━━━ THE DATA

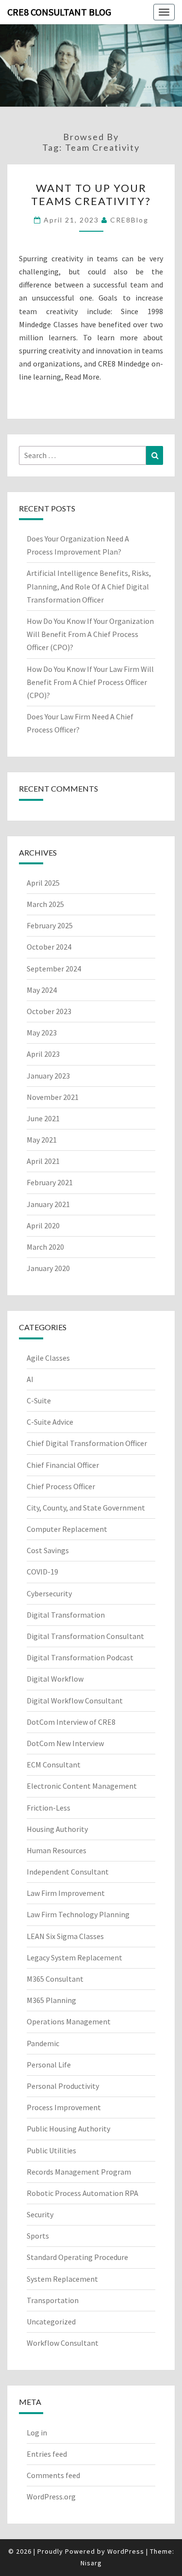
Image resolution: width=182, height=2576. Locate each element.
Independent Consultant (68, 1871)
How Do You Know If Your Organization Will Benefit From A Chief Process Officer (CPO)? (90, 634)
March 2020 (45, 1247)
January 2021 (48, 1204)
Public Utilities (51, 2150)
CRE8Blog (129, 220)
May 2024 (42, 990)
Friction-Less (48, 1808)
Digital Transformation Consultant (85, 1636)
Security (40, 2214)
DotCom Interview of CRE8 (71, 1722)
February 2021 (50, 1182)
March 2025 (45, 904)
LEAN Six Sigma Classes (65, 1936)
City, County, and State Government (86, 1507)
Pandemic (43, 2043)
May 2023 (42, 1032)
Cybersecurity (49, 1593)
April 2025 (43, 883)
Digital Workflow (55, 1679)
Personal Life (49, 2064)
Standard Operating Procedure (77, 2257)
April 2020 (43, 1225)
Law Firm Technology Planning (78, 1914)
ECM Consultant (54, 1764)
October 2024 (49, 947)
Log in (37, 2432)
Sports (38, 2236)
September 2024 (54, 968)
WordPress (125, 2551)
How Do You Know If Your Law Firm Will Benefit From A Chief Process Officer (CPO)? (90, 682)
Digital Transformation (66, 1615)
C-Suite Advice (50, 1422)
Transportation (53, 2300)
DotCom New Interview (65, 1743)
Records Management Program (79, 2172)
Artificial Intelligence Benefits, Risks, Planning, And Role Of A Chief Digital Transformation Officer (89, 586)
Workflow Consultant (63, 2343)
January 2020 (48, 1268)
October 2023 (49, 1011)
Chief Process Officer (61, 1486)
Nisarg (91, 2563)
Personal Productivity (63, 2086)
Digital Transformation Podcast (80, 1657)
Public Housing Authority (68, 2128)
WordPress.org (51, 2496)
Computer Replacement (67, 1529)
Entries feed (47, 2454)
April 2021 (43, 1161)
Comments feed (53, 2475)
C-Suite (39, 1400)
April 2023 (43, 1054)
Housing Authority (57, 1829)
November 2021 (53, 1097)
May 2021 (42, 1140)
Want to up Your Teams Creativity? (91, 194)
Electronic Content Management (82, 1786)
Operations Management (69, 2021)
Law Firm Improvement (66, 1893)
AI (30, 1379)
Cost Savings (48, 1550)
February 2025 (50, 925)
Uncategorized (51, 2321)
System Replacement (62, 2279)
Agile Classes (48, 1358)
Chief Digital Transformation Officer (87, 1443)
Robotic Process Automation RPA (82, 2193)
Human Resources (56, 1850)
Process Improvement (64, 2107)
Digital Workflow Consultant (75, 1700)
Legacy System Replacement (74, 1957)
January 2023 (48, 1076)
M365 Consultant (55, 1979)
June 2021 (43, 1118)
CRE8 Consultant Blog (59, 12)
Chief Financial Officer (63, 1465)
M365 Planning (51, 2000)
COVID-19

━━━━━━

# [YOUR TASK]
Output the data exactly as it appears. The pictures do not belong in it.

# [FINAL ANSWER]
Image resolution: width=182, height=2576. Locate each element.
Independent Consultant (68, 1871)
How Do You Know If Your Organization Will Benefit From A Chief Process Officer (CPO)? (90, 634)
March 2020 (45, 1247)
January 2021 (48, 1204)
Public Utilities (51, 2150)
CRE8Blog (129, 220)
May 2024 (42, 990)
Friction-Less (48, 1808)
Digital Transformation Consultant (85, 1636)
Security (40, 2214)
DotCom Interview of CRE8 (71, 1722)
February 2021 (50, 1182)
March 2025 (45, 904)
LEAN Six Sigma Classes (65, 1936)
City, County, and State Government (86, 1507)
Pandemic (43, 2043)
May 2023 (42, 1032)
Cybersecurity (49, 1593)
April 2025 (43, 883)
Digital Workflow (55, 1679)
Personal Life (49, 2064)
Standard Operating Procedure (77, 2257)
April 2020 (43, 1225)
Law Firm Technology Planning (78, 1914)
ECM Consultant (54, 1764)
October 2024 (49, 947)
Log in (37, 2432)
Sports (38, 2236)
September 2024 (54, 968)
WordPress (125, 2551)
How Do You Know If Your Law Firm Will Benefit From A Chief Process Officer (CPO)? (90, 682)
Digital Transformation (66, 1615)
C-Suite Advice (50, 1422)
Transportation (53, 2300)
DotCom New Interview (65, 1743)
Records Management Program (79, 2172)
Artificial Intelligence Benefits, Risks, Planning, And Role Of A Chief Digital Transformation Officer (89, 586)
Workflow Consultant (63, 2343)
January 2020 (48, 1268)
October 2023 (49, 1011)
Chief Process Officer (61, 1486)
Nisarg (91, 2563)
Personal Productivity (63, 2086)
Digital Transformation Podcast (80, 1657)
Public Housing Authority (68, 2128)
WordPress.org (51, 2496)
Computer Replacement (67, 1529)
Entries feed (47, 2454)
April 2021 (43, 1161)
Comments feed (53, 2475)
C-Suite (39, 1400)
April 2023 (43, 1054)
Housing Authority (57, 1829)
November 2021 (53, 1097)
May 2021 (42, 1140)
Want to up Your Teams Creativity? (91, 194)
Electronic Content Management (82, 1786)
Operations Management (69, 2021)
Law Firm Improvement (66, 1893)
AI (30, 1379)
Cost Savings (48, 1550)
February 2025 (50, 925)
Uncategorized (51, 2321)
System Replacement (62, 2279)
Agile Classes (48, 1358)
Chief Digital Transformation Officer (87, 1443)
Robotic Process Automation RPA (82, 2193)
Human Resources (56, 1850)
Process Improvement (64, 2107)
Digital Workflow Consultant (75, 1700)
Legacy System Replacement (74, 1957)
January 2023 (48, 1076)
M365 Consultant (55, 1979)
June 2021 (43, 1118)
CRE8 Consultant Blog (59, 12)
Chief Financial Officer (63, 1465)
M365 Planning (51, 2000)
COVID-19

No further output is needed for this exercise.